Complement graph

In graph theory the complement or inverse of a graph G is a graph H on the same vertices such that two vertices of H are adjacent if and only if they are not adjacent in G. That is to find the complement of a graph, you fill in all the missing edges to get a complete graph, and remove all the edges that were already there.
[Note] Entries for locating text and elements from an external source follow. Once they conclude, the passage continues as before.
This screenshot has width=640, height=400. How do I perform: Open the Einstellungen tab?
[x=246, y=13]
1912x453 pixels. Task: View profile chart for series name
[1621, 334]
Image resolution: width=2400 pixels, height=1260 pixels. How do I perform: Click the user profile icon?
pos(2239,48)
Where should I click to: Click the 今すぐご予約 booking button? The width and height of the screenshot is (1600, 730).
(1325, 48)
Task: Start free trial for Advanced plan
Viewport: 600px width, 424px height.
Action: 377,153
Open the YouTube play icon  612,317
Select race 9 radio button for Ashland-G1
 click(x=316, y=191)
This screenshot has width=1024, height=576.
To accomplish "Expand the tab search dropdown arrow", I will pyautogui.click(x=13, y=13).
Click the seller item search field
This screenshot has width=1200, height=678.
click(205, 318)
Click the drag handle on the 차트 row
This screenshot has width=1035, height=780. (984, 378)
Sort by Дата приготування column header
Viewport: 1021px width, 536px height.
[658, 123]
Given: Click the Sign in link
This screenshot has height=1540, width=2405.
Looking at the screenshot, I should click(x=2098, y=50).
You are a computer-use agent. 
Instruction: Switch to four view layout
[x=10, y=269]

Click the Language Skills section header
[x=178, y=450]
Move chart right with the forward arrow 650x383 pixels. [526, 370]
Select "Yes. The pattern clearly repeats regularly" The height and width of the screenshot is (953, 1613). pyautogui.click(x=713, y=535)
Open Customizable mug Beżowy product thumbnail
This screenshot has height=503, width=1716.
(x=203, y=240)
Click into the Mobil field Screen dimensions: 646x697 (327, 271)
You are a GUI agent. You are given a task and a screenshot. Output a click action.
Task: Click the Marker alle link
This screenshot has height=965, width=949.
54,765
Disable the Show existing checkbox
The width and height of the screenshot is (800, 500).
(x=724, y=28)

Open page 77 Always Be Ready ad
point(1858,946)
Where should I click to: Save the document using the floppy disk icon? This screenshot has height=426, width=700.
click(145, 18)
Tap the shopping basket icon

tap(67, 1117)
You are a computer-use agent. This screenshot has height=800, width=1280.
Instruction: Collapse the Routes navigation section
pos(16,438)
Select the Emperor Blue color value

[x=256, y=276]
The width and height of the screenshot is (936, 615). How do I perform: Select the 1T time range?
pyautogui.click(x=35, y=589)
It is not the set complement of the graph; only the edges are complemented.

Formal construction

Given graph $G(V_{G},E_{G})$ of vertices $V_{G}$ and edges $E_{G}$ , construct its complement graph $H(V_{H},E_{H})$ by:

$V_{H}=V_{G}$ and
for a clique $K^{n}(V_{K},E_{K})$ of $n=|V_{G}|$ vertices, $E_{H}=E_{K}\setminus E_{G}$ .

Applications

The complement graph is used in several graph theories and demonstrations, such as the Ramsey theory, and different reductions for proofs of NP-Completeness.

References

Bondy, John Adrian; Murthy, U. S. R. (1976), Graph Theory with Applications, North-Holland, ISBN 0-444-19451-7, pages 6 and 29.
Diestel, Reinhard (2005), Graph Theory (3rd ed.), Springer, ISBN 3-540-26182-6. Electronic edition, page 4.